Focusing on women who transgress cultural notions of acceptable behavior—who behave in “unruly” ways and challenge boundaries of what is considered appropriate femininity—the course challenges students to reexamine how specific women, such as Audre Lorde, Ntosake Shange, and Melissa McCarthy, have helped shift the definition of femininity and what it means to be female.

The course first introduced students to the material by defining and distinguishing equality and difference, and feminism and womanism. Soon after, students began to look at how class status, sexuality, and gender impact different women's experiences. McClish helps guide her class to take a look at “unruly” artists, writers, and comedians and how they push back against gender expectations of society, while she also pushes students to examine their own ideas and expectations.

“[Outside of the classroom] We [as a society] never talk about women who've changed society or contributed to radical new ideas, so it is quite honestly mind-blowing,” says English major Jenna Lyons ’19. “You learn to look at the world completely differently. Subconsciously, you realize how women are marginalized or silenced because of gender/race/class/etc., but it's one thing to feel this oppression in your daily life and another to actually analyze and take it apart. Knowing that there is actual literature and theory on feminism and social norms and expectations makes you feel much more valid and heard.”

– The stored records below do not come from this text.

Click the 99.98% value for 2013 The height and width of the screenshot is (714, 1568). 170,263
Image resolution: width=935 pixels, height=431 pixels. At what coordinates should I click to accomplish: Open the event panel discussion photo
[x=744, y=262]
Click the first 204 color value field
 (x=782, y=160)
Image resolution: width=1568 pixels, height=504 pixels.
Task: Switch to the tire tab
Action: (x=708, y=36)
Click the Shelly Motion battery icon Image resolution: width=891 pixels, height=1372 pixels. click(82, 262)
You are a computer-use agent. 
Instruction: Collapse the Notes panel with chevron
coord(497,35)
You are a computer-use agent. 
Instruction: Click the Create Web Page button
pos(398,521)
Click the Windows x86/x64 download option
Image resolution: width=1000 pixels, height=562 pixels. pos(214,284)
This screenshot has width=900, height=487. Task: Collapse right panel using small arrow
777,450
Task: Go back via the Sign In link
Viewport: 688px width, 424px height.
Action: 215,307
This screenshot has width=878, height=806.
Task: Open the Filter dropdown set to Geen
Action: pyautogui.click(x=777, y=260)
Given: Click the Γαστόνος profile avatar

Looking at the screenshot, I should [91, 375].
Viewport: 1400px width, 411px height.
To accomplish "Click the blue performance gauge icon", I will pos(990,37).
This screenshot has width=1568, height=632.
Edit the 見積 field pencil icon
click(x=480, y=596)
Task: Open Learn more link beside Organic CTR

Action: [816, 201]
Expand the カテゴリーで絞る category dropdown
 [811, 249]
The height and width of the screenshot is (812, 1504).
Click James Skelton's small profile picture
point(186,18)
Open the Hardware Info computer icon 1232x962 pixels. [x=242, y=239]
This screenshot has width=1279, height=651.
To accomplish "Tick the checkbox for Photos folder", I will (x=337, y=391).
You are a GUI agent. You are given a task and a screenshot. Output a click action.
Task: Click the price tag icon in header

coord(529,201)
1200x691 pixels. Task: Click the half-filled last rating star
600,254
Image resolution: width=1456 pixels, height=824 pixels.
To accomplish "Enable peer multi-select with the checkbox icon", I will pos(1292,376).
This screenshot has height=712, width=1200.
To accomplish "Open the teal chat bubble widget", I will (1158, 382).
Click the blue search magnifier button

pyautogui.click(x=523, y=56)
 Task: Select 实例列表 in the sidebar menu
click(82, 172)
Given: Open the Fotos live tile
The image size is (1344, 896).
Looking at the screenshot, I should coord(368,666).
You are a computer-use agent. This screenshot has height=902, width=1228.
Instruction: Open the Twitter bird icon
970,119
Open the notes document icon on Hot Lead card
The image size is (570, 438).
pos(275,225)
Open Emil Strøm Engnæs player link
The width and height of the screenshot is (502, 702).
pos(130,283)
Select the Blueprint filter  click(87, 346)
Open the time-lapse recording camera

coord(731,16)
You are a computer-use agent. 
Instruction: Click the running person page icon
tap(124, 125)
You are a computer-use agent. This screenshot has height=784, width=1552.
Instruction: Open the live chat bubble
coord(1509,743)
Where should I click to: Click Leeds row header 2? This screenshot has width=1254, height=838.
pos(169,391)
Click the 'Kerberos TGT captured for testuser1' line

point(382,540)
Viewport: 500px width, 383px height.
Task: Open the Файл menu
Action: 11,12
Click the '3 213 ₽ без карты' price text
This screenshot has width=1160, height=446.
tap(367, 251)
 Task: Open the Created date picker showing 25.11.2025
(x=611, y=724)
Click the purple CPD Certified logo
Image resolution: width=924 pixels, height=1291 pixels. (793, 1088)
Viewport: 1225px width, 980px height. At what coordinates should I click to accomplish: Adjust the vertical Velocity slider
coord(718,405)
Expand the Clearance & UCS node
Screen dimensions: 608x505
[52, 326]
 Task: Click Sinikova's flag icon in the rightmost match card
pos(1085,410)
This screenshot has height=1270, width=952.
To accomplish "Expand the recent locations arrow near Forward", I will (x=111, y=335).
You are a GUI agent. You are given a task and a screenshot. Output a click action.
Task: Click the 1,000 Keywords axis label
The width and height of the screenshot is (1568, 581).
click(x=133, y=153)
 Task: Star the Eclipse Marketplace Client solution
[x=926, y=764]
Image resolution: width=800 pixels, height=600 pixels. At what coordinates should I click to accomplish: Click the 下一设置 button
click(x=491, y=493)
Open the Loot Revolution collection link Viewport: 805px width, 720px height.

At the end of the semester, students will present a final project on an “unruly” woman of their choice. This project wraps up the course, allowing students to study in-depth a specific woman or group of women that have transgressed confining notions of womanhood.

With a new breadth of knowledge and a sense of empowerment for themselves and for others, Professor McClish’s students will finish up the semester with a new definition of the term “girl power.”